- Venue: London Aquatics Centre
- Dates: 2 September
- Competitors: 11 from 9 nations
- Winning time: 1:19.50

Medalists
- 1st place, gold medalist(s):  / Rina Akiyama / Japan
- 2nd place, silver medalist(s):  / Mary Fisher / New Zealand
- 3rd place, bronze medalist(s):  / Cecilia Camellini / Italy

= Swimming at the 2012 Summer Paralympics – Women's 100 metre backstroke S11 =

The women's 100m backstroke S11 event at the 2012 Summer Paralympics took place at the London Aquatics Centre on 2 September.

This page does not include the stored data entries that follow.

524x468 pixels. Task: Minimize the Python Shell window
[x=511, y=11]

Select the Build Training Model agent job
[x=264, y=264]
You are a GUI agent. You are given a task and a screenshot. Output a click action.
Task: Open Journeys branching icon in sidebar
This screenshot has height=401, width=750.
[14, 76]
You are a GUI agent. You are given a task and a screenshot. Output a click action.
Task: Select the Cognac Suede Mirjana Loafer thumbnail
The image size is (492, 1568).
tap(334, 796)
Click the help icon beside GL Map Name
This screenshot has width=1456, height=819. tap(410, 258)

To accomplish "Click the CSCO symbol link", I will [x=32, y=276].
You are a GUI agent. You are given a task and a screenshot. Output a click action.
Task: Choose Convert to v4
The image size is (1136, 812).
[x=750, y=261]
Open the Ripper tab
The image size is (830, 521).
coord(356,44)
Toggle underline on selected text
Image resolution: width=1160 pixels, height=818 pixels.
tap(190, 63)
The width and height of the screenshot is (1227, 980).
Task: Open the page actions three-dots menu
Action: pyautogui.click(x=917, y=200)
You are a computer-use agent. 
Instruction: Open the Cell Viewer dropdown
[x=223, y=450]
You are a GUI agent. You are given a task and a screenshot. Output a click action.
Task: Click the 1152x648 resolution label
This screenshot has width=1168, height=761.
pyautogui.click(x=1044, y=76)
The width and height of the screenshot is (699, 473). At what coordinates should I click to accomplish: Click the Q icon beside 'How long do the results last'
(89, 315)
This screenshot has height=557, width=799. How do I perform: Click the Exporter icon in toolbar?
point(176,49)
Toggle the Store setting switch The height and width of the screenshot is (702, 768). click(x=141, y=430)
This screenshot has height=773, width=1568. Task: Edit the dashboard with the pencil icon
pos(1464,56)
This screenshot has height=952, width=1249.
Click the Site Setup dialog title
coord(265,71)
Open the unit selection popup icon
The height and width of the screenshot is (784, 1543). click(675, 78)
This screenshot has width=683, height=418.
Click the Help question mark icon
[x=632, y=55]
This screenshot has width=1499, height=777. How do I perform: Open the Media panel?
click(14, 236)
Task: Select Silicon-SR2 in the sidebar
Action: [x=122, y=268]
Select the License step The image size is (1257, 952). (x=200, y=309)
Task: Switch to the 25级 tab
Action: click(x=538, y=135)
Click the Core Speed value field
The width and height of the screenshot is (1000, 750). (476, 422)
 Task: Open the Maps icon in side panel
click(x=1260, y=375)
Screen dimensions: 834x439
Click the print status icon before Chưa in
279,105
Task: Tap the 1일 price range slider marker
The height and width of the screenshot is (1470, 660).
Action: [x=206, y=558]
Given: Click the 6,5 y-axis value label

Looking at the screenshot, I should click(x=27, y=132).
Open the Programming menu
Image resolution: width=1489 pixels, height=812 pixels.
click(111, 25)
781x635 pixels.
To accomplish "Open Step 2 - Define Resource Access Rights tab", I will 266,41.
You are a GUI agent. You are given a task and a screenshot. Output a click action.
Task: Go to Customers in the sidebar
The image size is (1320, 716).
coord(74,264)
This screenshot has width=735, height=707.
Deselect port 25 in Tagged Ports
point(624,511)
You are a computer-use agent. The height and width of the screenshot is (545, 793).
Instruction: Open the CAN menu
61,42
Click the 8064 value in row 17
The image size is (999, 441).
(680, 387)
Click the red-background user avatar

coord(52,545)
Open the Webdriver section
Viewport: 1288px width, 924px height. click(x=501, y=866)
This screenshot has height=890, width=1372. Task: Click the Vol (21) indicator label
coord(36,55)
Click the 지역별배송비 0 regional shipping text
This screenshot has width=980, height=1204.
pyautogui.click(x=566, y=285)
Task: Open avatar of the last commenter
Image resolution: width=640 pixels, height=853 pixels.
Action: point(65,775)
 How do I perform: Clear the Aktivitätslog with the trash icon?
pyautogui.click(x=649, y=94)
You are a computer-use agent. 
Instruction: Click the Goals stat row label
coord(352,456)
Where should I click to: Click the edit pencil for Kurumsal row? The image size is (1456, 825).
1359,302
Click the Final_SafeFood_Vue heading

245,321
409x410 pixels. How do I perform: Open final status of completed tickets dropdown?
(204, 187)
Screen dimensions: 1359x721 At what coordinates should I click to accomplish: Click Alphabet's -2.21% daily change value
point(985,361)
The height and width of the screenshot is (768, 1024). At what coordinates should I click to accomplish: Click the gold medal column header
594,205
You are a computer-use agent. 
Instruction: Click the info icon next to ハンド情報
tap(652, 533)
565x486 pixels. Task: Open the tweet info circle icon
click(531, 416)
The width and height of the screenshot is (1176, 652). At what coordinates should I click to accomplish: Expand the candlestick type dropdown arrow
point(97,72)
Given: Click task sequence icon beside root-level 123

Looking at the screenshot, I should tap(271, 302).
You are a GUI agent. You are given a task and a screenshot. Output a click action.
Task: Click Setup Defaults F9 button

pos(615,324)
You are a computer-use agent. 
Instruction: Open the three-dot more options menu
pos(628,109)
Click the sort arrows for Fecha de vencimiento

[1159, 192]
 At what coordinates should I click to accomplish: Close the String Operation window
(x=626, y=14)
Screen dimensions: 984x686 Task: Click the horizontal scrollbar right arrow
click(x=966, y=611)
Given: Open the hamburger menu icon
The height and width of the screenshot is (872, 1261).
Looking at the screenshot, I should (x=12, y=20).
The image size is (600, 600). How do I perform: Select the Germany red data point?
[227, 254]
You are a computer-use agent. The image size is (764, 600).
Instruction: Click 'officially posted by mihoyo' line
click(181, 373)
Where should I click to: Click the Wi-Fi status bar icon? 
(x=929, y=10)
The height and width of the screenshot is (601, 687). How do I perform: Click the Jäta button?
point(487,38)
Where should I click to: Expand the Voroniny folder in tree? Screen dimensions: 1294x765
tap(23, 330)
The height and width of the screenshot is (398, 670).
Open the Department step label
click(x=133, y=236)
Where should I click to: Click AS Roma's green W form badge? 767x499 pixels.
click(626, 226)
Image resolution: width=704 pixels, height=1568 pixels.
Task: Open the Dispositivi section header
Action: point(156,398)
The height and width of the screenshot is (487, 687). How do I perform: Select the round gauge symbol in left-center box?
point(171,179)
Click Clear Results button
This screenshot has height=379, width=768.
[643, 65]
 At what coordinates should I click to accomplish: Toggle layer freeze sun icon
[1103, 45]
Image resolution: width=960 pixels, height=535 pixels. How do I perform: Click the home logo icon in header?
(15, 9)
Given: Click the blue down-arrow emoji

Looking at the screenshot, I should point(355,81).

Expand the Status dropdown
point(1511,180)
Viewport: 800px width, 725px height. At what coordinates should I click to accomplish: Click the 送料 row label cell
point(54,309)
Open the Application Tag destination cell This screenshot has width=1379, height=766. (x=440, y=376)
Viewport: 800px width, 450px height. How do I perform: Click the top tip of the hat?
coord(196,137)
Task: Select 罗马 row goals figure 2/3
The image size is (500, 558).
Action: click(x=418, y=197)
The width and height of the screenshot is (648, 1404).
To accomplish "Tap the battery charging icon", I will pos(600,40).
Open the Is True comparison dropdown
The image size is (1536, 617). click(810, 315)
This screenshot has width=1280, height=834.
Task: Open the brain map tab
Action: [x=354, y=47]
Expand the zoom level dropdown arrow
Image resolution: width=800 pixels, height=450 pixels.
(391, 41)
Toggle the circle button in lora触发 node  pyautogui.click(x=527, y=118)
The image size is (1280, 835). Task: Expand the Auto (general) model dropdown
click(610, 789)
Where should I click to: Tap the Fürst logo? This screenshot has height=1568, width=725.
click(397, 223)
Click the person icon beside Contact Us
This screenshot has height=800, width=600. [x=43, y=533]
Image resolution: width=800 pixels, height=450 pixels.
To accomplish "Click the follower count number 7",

There were two heats; the swimmers with the eight fastest times advanced to the final.

==Results==

===Heats===
Competed from 10:31.

====Heat 1====

| Rank | Lane | Name | Nationality | Time | Notes |
|---|---|---|---|---|---|
| 1 | 4 | Cecilia Camellini | Italy | 1:25.63 | Q |
| 2 | 3 | Olga Sokolova | Russia | 1:25.76 | Q |
| 3 | 5 | Aine Kelly-Costello | New Zealand | 1:26.57 | Q |
| 4 | 6 | Amber Thomas | Canada | 1:27.71 |  |
| 5 | 2 | Stephanie Douard | France | 1:28.98 |  |

====Heat 2====

| Rank | Lane | Name | Nationality | Time | Notes |
|---|---|---|---|---|---|
| 1 | 3 | Mary Fisher | New Zealand | 1:20.89 | Q, PR |
| 2 | 5 | Daniela Schulte | Germany | 1:20.92 | Q |
| 3 | 4 | Rina Akiyama | Japan | 1:22.47 | Q |
| 4 | 2 | Maryna Piddubna | Ukraine | 1:26.87 | Q |
| 5 | 6 | Chikako Ono | Japan | 1:27.10 | Q |
| 6 | 7 | Letticia Martinez | United States | 1:27.85 |  |

===Final===
Competed at 18:12.

| Rank | Lane | Name | Nationality | Time | Notes |
|---|---|---|---|---|---|
| 1st place, gold medalist(s) | 3 | Rina Akiyama | Japan | 1:19.50 | PR |
| 2nd place, silver medalist(s) | 4 | Mary Fisher | New Zealand | 1:19.62 | OC |
| 3rd place, bronze medalist(s) | 6 | Cecilia Camellini | Italy | 1:19.91 |  |
| 4 | 5 | Daniela Schulte | Germany | 1:20.09 |  |
| 5 | 1 | Maryna Piddubna | Ukraine | 1:24.32 |  |
| 6 | 7 | Aine Kelly-Costello | New Zealand | 1:24.70 |  |
| 7 | 2 | Olga Sokolova | Russia | 1:25.13 |  |
| 8 | 8 | Chikako Ono | Japan | 1:27.55 |  |

'Q = qualified for final. PR = Paralympic Record. OC = Oceania Record.